Material and methods

This article explores the basic characteristics of the traditional Vietnamese family, then learn the communication culture in the traditional family, so the mainly materials of research based on secondary sources. In order to identify, locate and create a secondary database for the research topic, researcher conducted a search of publications by keywords (communication, culture, communication culture, communication in the family, traditional Vietnamese family) in professional journals. There are a total of 58 well-searches online databases and indexes, focusing mainly on “Google scholar”, “Research gate”, “Jstor” with many other trusted websites and libraries (such as libraries of universities, website of Ministry of culture – sport and tourism, local website etc.) and printed documents, typed files in the computer to collect the most appropriate secondary source. After the documents were collected, the researcher divided into groups of topics to analyzed and cited. The documents on the same topic are also compared and collated to have a basis for making appropriate and relevant judgments, ensure the science and reliability of the research.

Results

Traditional Vietnamese family characteristics

Family is a concept that is approached under many different angles. From a sociological perspective, Giddens (2006) introduced the concept of “a family is a group of persons directly linked by kin connections, the adult members of which assume responsibility for caring for children” (p. 206). According to Psychological Dictionary, author Vũ (2008) introduces the concept “the family is the community of people living together under one roof, forming the smallest unit of society (also known as social cells) bound together by marriage and blood”; “the family is a miniature society consisting of one or more different generations living and working together in an organized, principled or unwritten way. Peace is ensured by warmth, a sense of security and love”. From a legal perspective, “a family is a set of people bound together by marriage, blood relations or nurturing relations, giving rise to obligations and rights between them” (Quốc hội Việt Nam, 2000). From a cultural perspective, “family is a form of blood-relationship community – the earliest kind of human gathering and association; forming specific cultural forms that the ancient Vietnamese called “gia phong“. “Gia phong” was understood as the lifestyle, habits, customs and manners of family members to organize the family, educate people, especially spiritually. Each family in different regions has its own nuances of family-style, which have its own characteristics of family organization, relationships and behavioral standards, and educational methods (Ngô, 2006, p. 26). From the above connotations, family is an overall widespread with biological, economic, social and cultural characteristics. Therefore, when caring about the family in terms of culture and family, it cannot be separated from its social and economic characteristics (Ngô, 2006, p. 27).

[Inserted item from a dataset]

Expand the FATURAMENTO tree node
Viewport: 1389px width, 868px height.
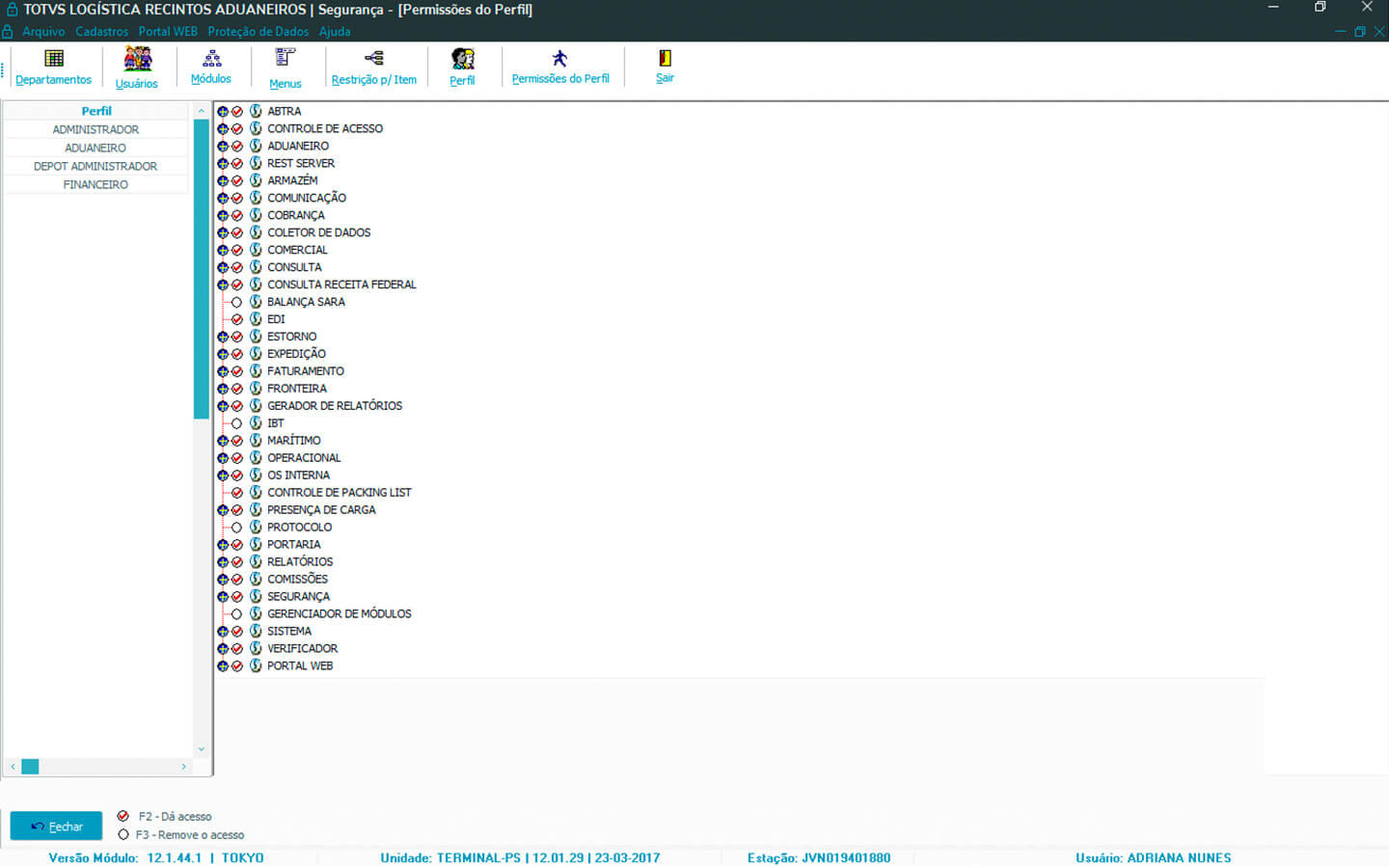coord(223,371)
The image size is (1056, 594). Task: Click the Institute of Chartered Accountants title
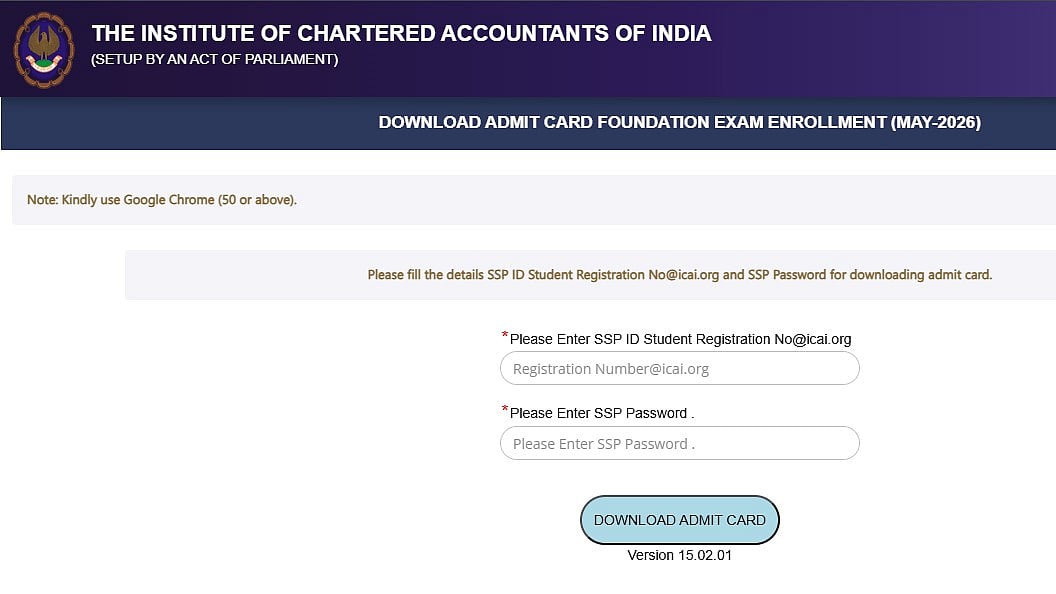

In general, the Vietnamese traditional family has many similarities with the common characteristics of traditional families Asian but also has unique characteristics. The traditional Vietnamese family has the characteristics of the traditional Asian family, always retaining the traditional nuances even when the society has reached a high level of industrial civilization, this is different from families in Western societies (Đỗ, 1990, p. 9). It is a family type characterized by an agricultural economy growing wet rice – Asian production method and village organization as a base (Lê, 2015, p. 20). However, the traditional concept also has many meanings, and in each different approach, one can only share a few of them. In the most common sense, the traditional family is the rural family, so the characteristic of Asian agrarian society is an important foundation for maintaining the long-standing and almost immutable family type on many sides. However, there also exists another way of understanding the concept of the traditional family, that is the type of family where the characteristic values of the spirit, morality, culture and religion are always appreciated and become a framework that defines standards and behaviors in the family. In this sense, the concept of traditional family in Vietnam is often used almost identical with the concept of “Confucian family”. Thus, “people look for attributes of the traditional family in the influences of Confucian ideology that encompass a long history in Asian societies from China, Japan, Korea and whole of Vietnam” (Đỗ, 1990, p. 9). Reality has proven that, the search for the true social logic of the East Asian family with Confucian logic is a mistake. Although in China, Japan or Vietnam, the traditional family is all influenced by Confucianism, equally stable and strict in nature, the differences can still be found basic.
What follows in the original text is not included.